Разумеется, все это не стенографический отчет, но суть разговора я передаю верно. Вернувшись домой, я пересказал его Бетт.
— Ну, и что ты обо всем этом думаешь? — спросила она.
— Не знаю.
— Может, Сталин сошел с ума?
— Может, он всегда был безумцем. Да и большинство правителей — разве не безумцы? Прочитай «Жизнеописания» Плутарха. У него там все сумасшедшие. И Наполеон сумасшедший — по крайней мере, у Толстого. Гитлер тоже был сумасшедшим…
— Ну и что все это доказывает?
— Не знаю. Годами я убеждал себя, что дело не в Сталине и не Джине Дэннисе — мы за веру сражаемся.
— Но для этого вовсе не обязательно быть коммунистом.
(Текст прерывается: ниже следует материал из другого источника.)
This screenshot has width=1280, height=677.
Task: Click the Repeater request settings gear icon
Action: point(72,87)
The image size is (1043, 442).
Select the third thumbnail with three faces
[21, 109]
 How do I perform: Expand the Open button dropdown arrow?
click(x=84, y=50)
— Да, но это — люди, которых я люблю. Это порядочные, отважные люди.
— Естественно, — горько усмехнулась Бетт. — Ведь всех остальных, не-коммунистов, мы от себя оттолкнули.
— Ты хочешь, чтобы я вышел из партии?
— А какое это имеет значение — хочу, не хочу. Ты же все равно этого не сделаешь, верно?
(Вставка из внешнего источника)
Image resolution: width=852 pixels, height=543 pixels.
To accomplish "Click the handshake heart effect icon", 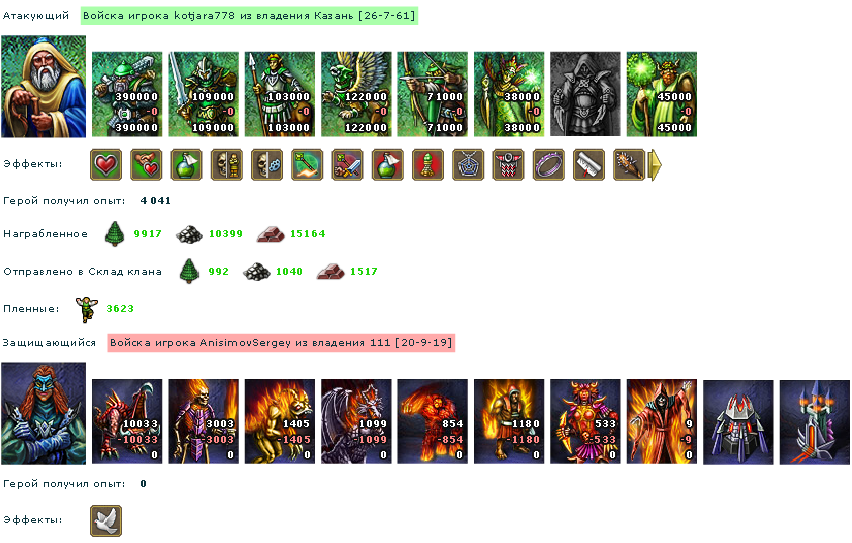I will 146,165.
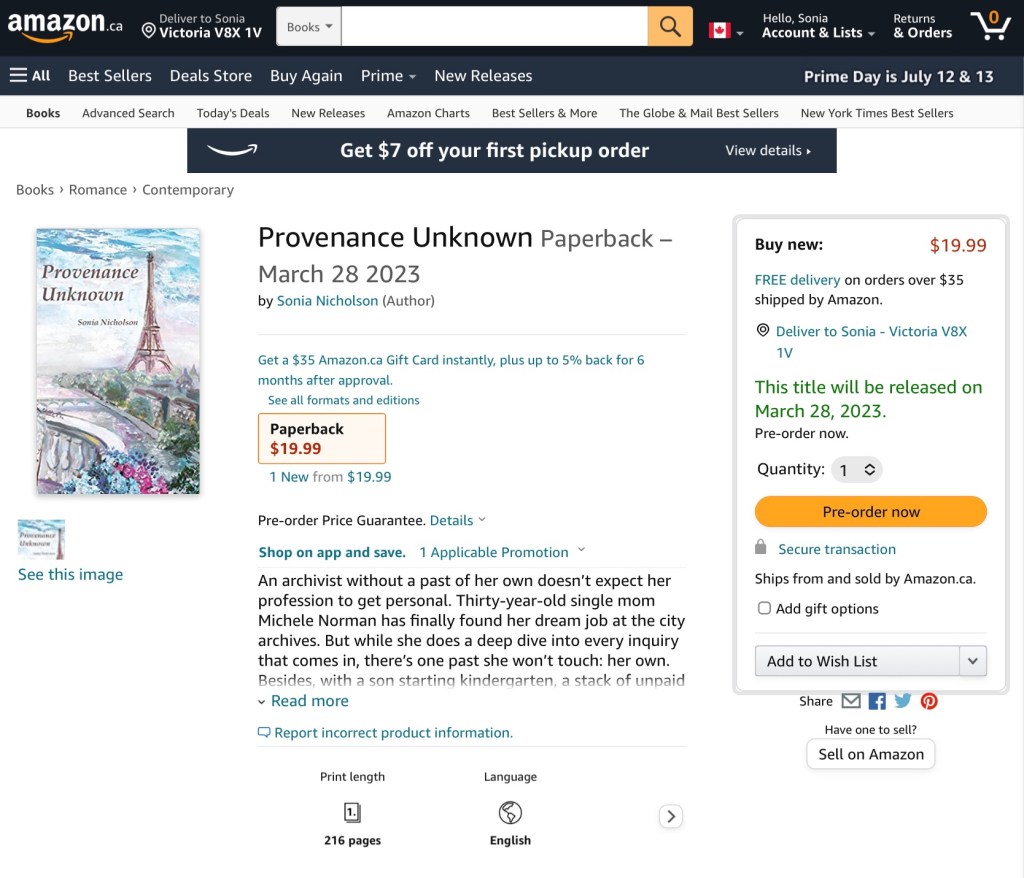This screenshot has width=1024, height=878.
Task: Click the small book cover thumbnail
Action: pos(41,539)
Она права. Не сделаю. Я ведь герой. Ведущий поэт испаноязычного мира пишет оду в мою честь. Я Говард Фаст, белоснежный, незапятнанный — что там еще о героях говорят? Мое имя известно в мире, мои книги читают все, а это кое-что да значит для мальчишки с улицы, которому мать, умирая, сказала: «Будь умницей, Говард». Миропонимание, даже самое поверхностное, дается труднее, чем древнегреческий; и вот, часами не поднимаясь с места, не говоря ни слова, испытывая мучительные головные боли, я пытался понять человека по имени Говард Фаст, а заодно и кое-что другое. И что же это Господь так распорядился, что познание дается только ценою страдания?
Через два месяца умер Иосиф Сталин. Земля к земле, прах к праху и, слава богу, бессмертных нет.
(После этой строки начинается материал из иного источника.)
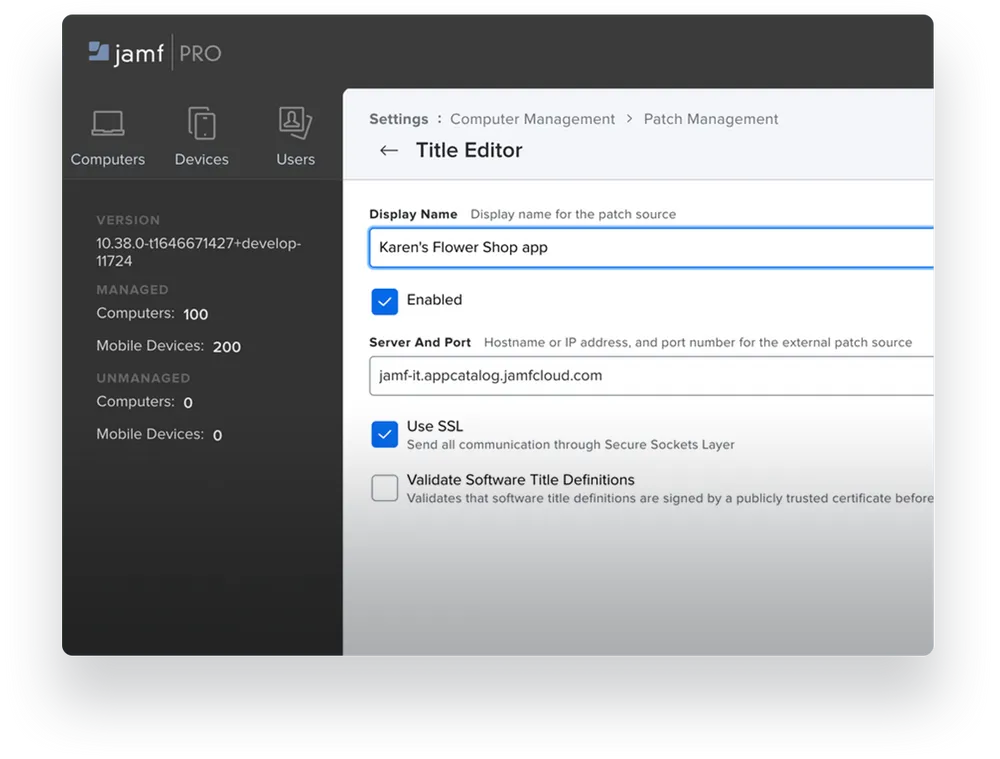Open Settings from the breadcrumb
1000x759 pixels.
(x=398, y=119)

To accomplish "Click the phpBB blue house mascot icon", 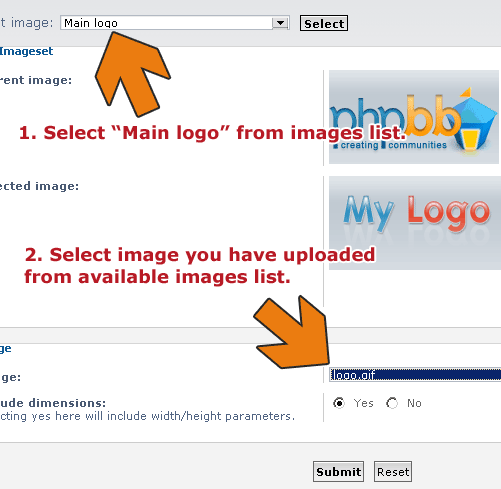I will point(475,121).
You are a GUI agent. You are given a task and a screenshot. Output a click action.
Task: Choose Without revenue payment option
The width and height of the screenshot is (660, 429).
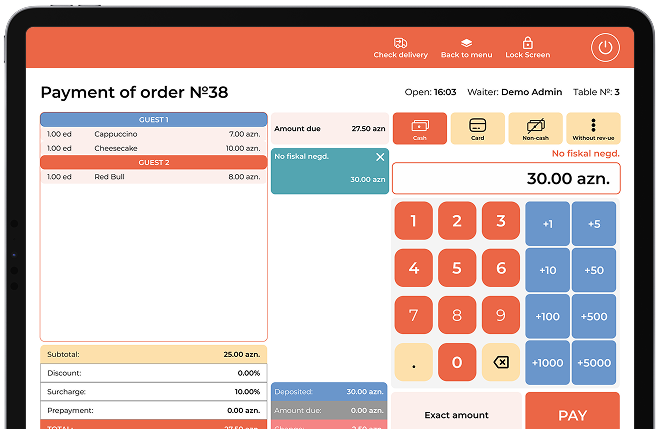pos(593,128)
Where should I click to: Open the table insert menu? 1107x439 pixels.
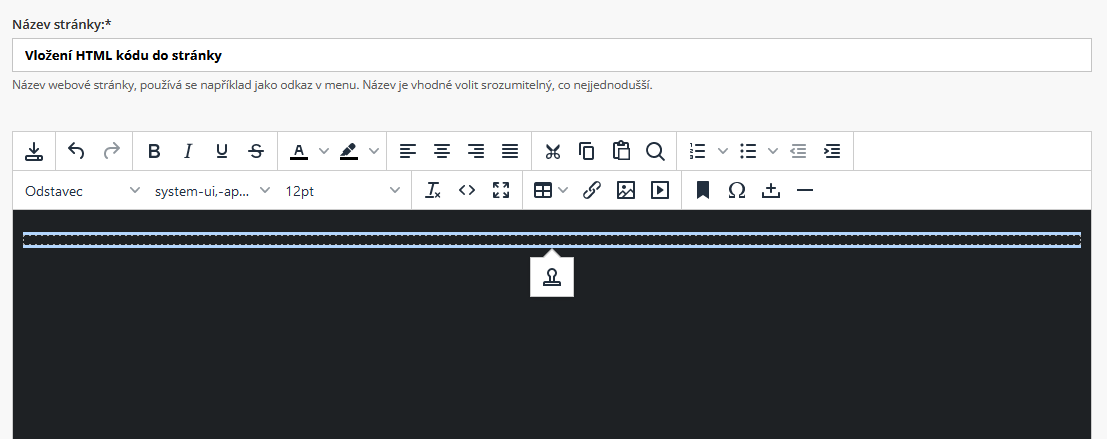pyautogui.click(x=550, y=190)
Излагая историю своей жизни, я стараюсь не становиться в позицию судьи, или прокурора, или адвоката. Хотя, конечно, вовсе оценок не избежать. Коммунистом я стал по чистоте и невинности сердца. Это не оправдание и не попытка уйти от ответа, это просто констатация факта. Среди моих товарищей по партии не было ни одного, кто бы, как я, на собственной шкуре познал нищету. Я вырос на улице и перенял такие повадки, без которых бедным не выжить. К тринадцати годам я знал, кто такие «легавые» и кто такие проститутки, я умел постоять за себя, на бегу крал газеты в киоске, жульничал в дворовых играх, словом — выживал. Но это был мир проклятых, а есть люди, которые жизни не щадят, чтобы покончить с проклятьем. Это коммунисты, и, вступая в Коммунистическую партию, я вступал в компанию хороших людей.